▸ **Source data**
***

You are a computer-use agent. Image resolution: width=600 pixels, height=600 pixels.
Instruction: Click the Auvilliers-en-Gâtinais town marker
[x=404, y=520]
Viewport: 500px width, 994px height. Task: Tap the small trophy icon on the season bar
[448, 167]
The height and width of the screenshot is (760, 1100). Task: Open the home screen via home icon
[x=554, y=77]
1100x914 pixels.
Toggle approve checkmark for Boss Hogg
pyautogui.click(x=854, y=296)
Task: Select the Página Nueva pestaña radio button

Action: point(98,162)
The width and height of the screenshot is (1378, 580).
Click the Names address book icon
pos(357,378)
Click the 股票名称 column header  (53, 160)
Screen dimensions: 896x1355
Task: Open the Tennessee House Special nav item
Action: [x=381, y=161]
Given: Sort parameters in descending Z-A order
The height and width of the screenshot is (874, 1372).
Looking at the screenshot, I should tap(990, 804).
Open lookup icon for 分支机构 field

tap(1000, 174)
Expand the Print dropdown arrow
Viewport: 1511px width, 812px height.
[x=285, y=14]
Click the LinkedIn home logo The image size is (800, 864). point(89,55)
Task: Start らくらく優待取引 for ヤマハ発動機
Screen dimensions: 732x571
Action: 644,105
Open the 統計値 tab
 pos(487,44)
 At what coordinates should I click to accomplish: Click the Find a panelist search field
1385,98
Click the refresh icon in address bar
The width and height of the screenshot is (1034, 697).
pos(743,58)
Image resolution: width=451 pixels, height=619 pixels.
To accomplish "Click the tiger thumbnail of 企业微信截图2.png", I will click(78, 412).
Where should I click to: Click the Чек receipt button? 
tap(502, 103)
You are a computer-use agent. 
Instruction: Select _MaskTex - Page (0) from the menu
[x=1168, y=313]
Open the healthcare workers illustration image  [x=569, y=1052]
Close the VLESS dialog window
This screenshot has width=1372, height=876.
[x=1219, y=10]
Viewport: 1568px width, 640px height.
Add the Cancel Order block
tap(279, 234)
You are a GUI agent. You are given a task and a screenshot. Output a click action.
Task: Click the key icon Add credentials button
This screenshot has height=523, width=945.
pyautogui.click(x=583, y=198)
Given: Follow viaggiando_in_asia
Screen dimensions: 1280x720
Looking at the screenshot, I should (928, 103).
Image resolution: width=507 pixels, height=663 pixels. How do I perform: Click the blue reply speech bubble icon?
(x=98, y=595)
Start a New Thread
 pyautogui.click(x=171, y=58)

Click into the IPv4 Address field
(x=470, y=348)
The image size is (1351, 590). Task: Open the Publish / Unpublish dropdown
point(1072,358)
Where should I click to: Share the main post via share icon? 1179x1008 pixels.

***

▸ **Assignment**
Report the number of lines in the material above that contain "agent". Nothing else is wanted.

▸ **Your response**
3